Recent changes in -gmlt break sample profiling

I’m not sure if this was intended, but it’s going to be a problem for sample profiles.

When we compile with -gmlt, the profiler expects to find the line number for all the function headers so that it can compute relative line locations for the profile.

The tool that reads the ELF binary is not finding them, so it writes out absolute line numbers, which are impossible to match during the profile-use phase.

The problem seems to be that we are missing DW_TAG_subprogram for all the functions in the file.

Attached are the dwarf dumps of the same program. One compiled with my system’s clang 3.4 and the other with today’s trunk. In both compiles, I used -gline-tables-only.

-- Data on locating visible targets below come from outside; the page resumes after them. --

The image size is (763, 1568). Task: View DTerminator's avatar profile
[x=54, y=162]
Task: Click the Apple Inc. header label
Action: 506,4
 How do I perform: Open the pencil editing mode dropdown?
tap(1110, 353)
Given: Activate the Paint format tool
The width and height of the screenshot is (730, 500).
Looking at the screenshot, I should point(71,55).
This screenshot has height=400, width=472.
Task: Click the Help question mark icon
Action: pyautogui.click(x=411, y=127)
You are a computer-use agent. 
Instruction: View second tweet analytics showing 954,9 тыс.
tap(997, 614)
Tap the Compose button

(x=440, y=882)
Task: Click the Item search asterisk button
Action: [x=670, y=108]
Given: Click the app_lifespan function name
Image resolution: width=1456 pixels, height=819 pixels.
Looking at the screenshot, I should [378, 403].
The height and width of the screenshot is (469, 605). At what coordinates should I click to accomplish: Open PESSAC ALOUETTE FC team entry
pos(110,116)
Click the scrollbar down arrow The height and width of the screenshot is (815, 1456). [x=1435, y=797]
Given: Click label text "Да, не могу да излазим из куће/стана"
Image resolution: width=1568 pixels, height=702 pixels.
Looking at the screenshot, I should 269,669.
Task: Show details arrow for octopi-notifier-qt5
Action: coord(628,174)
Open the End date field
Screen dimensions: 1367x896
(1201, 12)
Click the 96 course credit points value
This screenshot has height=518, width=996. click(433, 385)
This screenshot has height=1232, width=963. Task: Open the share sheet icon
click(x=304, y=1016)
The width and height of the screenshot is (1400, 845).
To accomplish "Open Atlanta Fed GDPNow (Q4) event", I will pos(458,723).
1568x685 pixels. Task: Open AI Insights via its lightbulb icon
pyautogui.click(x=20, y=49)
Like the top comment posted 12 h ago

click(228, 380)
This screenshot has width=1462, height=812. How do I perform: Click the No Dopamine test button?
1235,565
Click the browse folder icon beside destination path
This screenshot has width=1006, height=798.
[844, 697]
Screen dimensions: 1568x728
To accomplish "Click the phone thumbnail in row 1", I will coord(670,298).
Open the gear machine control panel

The trunk version is missing all the subprogram tags for the functions in the file. This breaks the sample profiler.

Should I file a bug, or is -gmlt going to be like this from now on? The latter would be a problem for us.

Thanks. Diego.

fnptr-clang36.bad.dwarfdump (4.11 KB)

fnptr-clang34.good.dwarfdump (6.28 KB)

I'm not sure if this was intended, but it's going to be a problem for
sample profiles.

When we compile with -gmlt, the profiler expects to find the line number
for all the function headers so that it can compute relative line locations
for the profile.

The tool that reads the ELF binary is not finding them, so it writes out
absolute line numbers, which are impossible to match during the profile-use
phase.

The problem seems to be that we are missing DW_TAG_subprogram for all the
functions in the file.

Attached are the dwarf dumps of the same program. One compiled with my
system's clang 3.4 and the other with today's trunk. In both compiles, I
used -gline-tables-only.

The trunk version is missing all the subprogram tags for the functions in
the file. This breaks the sample profiler.

Should I file a bug, or is -gmlt going to be like this from now on? The
latter would be a problem for us.

Open to negotiation, but this change is intentional ( for details, see the
commit: http://llvm.org/viewvc/llvm-project?rev=218129&view=rev ).

Even when a subprogram does have inlined subroutines, I've omited the
line/file as well, to reduce -gmlt size (actually, I imagine we could even
remove the top level subroutines entirely - just emitting the inlined
subroutines at the top level - completely garbage DWARF, but it would be
smaller & easy enough to teach symbolizers to deal with that if they don't
already)

To be honest, optimized -gmlt is still pretty big, but these changes do
make unoptimized -gmlt essentially no cost over the line table itself,
which is nice. A longer term approach to solving this is
two-level-line-tables, but they would probably present a problem for the
algorithm you've described too.

- David

Well, this breaks us. Very hard. It absolutely blocks us from using SamplePGO with LLVM.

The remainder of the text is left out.